▶ **Your task**
In which lines of the data does the string "Phone" appear? Copy every one.

▶ **Records**
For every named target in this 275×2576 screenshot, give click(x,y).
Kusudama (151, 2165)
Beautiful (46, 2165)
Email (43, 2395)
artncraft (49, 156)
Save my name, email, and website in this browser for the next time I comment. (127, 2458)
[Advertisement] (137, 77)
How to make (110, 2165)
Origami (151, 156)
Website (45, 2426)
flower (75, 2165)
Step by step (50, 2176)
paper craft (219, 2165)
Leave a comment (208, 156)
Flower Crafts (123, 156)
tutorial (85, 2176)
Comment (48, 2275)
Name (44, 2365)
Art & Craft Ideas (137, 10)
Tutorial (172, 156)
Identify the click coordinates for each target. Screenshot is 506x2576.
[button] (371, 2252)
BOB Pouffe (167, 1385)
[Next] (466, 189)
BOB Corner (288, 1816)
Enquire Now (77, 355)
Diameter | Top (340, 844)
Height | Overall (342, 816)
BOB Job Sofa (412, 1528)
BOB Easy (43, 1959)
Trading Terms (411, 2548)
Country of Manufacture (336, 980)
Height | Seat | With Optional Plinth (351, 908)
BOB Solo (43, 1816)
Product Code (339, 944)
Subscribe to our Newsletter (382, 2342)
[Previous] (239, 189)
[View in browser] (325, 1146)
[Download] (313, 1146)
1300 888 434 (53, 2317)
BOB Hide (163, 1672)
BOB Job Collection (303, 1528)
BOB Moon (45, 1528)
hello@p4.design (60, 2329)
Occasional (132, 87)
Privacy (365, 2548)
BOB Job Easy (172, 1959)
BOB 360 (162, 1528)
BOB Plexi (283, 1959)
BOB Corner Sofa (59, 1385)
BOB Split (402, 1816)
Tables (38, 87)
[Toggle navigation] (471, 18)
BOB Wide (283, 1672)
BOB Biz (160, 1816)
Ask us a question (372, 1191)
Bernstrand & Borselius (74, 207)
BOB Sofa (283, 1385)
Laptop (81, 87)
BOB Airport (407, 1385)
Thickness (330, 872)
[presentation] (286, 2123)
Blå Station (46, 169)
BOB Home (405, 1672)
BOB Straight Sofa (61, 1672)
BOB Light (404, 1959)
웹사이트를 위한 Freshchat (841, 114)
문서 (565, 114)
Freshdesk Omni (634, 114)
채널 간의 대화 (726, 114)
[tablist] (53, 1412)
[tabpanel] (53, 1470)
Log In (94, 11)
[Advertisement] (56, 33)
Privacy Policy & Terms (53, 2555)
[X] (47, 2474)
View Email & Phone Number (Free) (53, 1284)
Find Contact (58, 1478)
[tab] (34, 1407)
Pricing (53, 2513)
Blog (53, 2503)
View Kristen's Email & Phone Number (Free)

▶ **Exercise answer**
View Email & Phone Number (Free) (53, 1284)
View Kristen's Email & Phone Number (Free)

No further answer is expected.